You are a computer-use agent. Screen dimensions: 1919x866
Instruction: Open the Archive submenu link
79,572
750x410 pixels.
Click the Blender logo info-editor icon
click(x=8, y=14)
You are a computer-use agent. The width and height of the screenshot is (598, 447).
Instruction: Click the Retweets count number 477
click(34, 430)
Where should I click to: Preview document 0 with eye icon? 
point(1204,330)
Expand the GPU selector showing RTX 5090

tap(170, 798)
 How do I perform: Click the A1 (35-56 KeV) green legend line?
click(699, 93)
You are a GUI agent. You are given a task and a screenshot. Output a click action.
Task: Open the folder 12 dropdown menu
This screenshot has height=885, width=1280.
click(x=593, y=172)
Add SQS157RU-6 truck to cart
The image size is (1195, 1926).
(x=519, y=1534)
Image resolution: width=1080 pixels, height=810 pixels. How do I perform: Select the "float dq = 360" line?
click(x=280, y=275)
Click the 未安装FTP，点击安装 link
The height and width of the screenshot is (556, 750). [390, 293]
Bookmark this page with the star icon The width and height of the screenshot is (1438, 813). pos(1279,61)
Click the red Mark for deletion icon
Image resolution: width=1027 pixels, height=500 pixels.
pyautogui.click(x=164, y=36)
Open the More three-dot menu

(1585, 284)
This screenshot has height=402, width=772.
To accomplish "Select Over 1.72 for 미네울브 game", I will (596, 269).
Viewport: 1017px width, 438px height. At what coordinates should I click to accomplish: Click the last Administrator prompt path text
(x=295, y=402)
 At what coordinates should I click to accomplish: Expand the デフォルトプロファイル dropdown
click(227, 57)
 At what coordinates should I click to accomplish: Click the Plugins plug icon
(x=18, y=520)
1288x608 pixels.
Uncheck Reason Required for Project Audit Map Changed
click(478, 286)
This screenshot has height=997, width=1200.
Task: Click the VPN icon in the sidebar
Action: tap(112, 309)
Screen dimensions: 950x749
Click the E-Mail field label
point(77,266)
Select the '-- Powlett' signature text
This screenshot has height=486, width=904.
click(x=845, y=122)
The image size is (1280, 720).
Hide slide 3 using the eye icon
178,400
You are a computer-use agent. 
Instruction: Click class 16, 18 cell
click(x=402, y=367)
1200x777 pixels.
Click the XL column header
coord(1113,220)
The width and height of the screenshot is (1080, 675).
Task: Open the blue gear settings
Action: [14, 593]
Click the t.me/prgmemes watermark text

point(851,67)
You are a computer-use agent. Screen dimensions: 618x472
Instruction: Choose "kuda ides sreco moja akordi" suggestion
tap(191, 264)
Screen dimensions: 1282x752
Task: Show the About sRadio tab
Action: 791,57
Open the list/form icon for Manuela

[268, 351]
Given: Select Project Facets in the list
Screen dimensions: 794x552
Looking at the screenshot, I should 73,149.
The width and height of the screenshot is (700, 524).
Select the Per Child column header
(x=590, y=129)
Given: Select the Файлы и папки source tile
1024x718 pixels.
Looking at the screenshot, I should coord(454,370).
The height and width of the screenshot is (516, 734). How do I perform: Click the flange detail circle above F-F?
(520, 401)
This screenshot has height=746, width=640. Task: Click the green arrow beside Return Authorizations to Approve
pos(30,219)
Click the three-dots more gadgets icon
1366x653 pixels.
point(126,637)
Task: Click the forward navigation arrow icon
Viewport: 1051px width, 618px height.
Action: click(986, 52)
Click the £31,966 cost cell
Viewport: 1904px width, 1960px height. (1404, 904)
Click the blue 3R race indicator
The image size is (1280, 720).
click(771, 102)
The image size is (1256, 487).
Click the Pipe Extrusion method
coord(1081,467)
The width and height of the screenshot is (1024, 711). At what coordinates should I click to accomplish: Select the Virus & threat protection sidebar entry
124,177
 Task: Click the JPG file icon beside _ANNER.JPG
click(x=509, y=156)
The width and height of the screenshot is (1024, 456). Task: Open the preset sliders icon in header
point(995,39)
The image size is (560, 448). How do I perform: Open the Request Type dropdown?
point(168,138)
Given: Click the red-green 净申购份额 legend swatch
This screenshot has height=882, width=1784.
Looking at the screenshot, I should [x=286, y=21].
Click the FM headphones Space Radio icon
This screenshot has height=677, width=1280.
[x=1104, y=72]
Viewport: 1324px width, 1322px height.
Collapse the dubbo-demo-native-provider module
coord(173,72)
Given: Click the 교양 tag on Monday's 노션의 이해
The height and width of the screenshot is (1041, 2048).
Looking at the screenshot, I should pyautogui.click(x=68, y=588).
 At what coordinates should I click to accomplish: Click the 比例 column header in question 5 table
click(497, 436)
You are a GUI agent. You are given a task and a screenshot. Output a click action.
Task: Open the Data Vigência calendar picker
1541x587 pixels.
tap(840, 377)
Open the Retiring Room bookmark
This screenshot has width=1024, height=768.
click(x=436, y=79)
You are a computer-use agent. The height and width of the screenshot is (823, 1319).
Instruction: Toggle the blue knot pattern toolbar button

▶ **What you will do**
Write the listing out again in its entirety, exactly.

▶ **Exercise solution**
You are a computer-use agent. Screen dimensions: 1919x866
Instruction: Open the Archive submenu link
79,572
750x410 pixels.
Click the Blender logo info-editor icon
click(x=8, y=14)
You are a computer-use agent. The width and height of the screenshot is (598, 447).
Instruction: Click the Retweets count number 477
click(34, 430)
Where should I click to: Preview document 0 with eye icon? 
point(1204,330)
Expand the GPU selector showing RTX 5090

tap(170, 798)
 How do I perform: Click the A1 (35-56 KeV) green legend line?
click(699, 93)
You are a GUI agent. You are given a task and a screenshot. Output a click action.
Task: Open the folder 12 dropdown menu
This screenshot has height=885, width=1280.
click(x=593, y=172)
Add SQS157RU-6 truck to cart
The image size is (1195, 1926).
(x=519, y=1534)
Image resolution: width=1080 pixels, height=810 pixels. How do I perform: Select the "float dq = 360" line?
click(x=280, y=275)
Click the 未安装FTP，点击安装 link
The height and width of the screenshot is (556, 750). [390, 293]
Bookmark this page with the star icon The width and height of the screenshot is (1438, 813). pos(1279,61)
Click the red Mark for deletion icon
Image resolution: width=1027 pixels, height=500 pixels.
pyautogui.click(x=164, y=36)
Open the More three-dot menu

(1585, 284)
This screenshot has height=402, width=772.
To accomplish "Select Over 1.72 for 미네울브 game", I will (596, 269).
Viewport: 1017px width, 438px height. At what coordinates should I click to accomplish: Click the last Administrator prompt path text
(x=295, y=402)
 At what coordinates should I click to accomplish: Expand the デフォルトプロファイル dropdown
click(227, 57)
 At what coordinates should I click to accomplish: Click the Plugins plug icon
(x=18, y=520)
1288x608 pixels.
Uncheck Reason Required for Project Audit Map Changed
click(478, 286)
This screenshot has height=997, width=1200.
Task: Click the VPN icon in the sidebar
Action: tap(112, 309)
Screen dimensions: 950x749
Click the E-Mail field label
point(77,266)
Select the '-- Powlett' signature text
This screenshot has height=486, width=904.
click(x=845, y=122)
The image size is (1280, 720).
Hide slide 3 using the eye icon
178,400
You are a computer-use agent. 
Instruction: Click class 16, 18 cell
click(x=402, y=367)
1200x777 pixels.
Click the XL column header
coord(1113,220)
The width and height of the screenshot is (1080, 675).
Task: Open the blue gear settings
Action: [14, 593]
Click the t.me/prgmemes watermark text

point(851,67)
You are a computer-use agent. Screen dimensions: 618x472
Instruction: Choose "kuda ides sreco moja akordi" suggestion
tap(191, 264)
Screen dimensions: 1282x752
Task: Show the About sRadio tab
Action: 791,57
Open the list/form icon for Manuela

[268, 351]
Given: Select Project Facets in the list
Screen dimensions: 794x552
Looking at the screenshot, I should 73,149.
The width and height of the screenshot is (700, 524).
Select the Per Child column header
(x=590, y=129)
Given: Select the Файлы и папки source tile
1024x718 pixels.
Looking at the screenshot, I should coord(454,370).
The height and width of the screenshot is (516, 734). How do I perform: Click the flange detail circle above F-F?
(520, 401)
This screenshot has height=746, width=640. Task: Click the green arrow beside Return Authorizations to Approve
pos(30,219)
Click the three-dots more gadgets icon
1366x653 pixels.
point(126,637)
Task: Click the forward navigation arrow icon
Viewport: 1051px width, 618px height.
Action: click(986, 52)
Click the £31,966 cost cell
Viewport: 1904px width, 1960px height. (1404, 904)
Click the blue 3R race indicator
The image size is (1280, 720).
click(771, 102)
The image size is (1256, 487).
Click the Pipe Extrusion method
coord(1081,467)
The width and height of the screenshot is (1024, 711). At what coordinates should I click to accomplish: Select the Virus & threat protection sidebar entry
124,177
 Task: Click the JPG file icon beside _ANNER.JPG
click(x=509, y=156)
The width and height of the screenshot is (1024, 456). Task: Open the preset sliders icon in header
point(995,39)
The image size is (560, 448). How do I perform: Open the Request Type dropdown?
point(168,138)
Given: Click the red-green 净申购份额 legend swatch
This screenshot has height=882, width=1784.
Looking at the screenshot, I should [x=286, y=21].
Click the FM headphones Space Radio icon
This screenshot has height=677, width=1280.
[x=1104, y=72]
Viewport: 1324px width, 1322px height.
Collapse the dubbo-demo-native-provider module
coord(173,72)
Given: Click the 교양 tag on Monday's 노션의 이해
The height and width of the screenshot is (1041, 2048).
Looking at the screenshot, I should pyautogui.click(x=68, y=588).
 At what coordinates should I click to accomplish: Click the 比例 column header in question 5 table
click(497, 436)
You are a GUI agent. You are given a task and a screenshot. Output a click action.
Task: Open the Data Vigência calendar picker
1541x587 pixels.
tap(840, 377)
Open the Retiring Room bookmark
This screenshot has width=1024, height=768.
click(x=436, y=79)
You are a computer-use agent. The height and width of the screenshot is (823, 1319).
Instruction: Toggle the blue knot pattern toolbar button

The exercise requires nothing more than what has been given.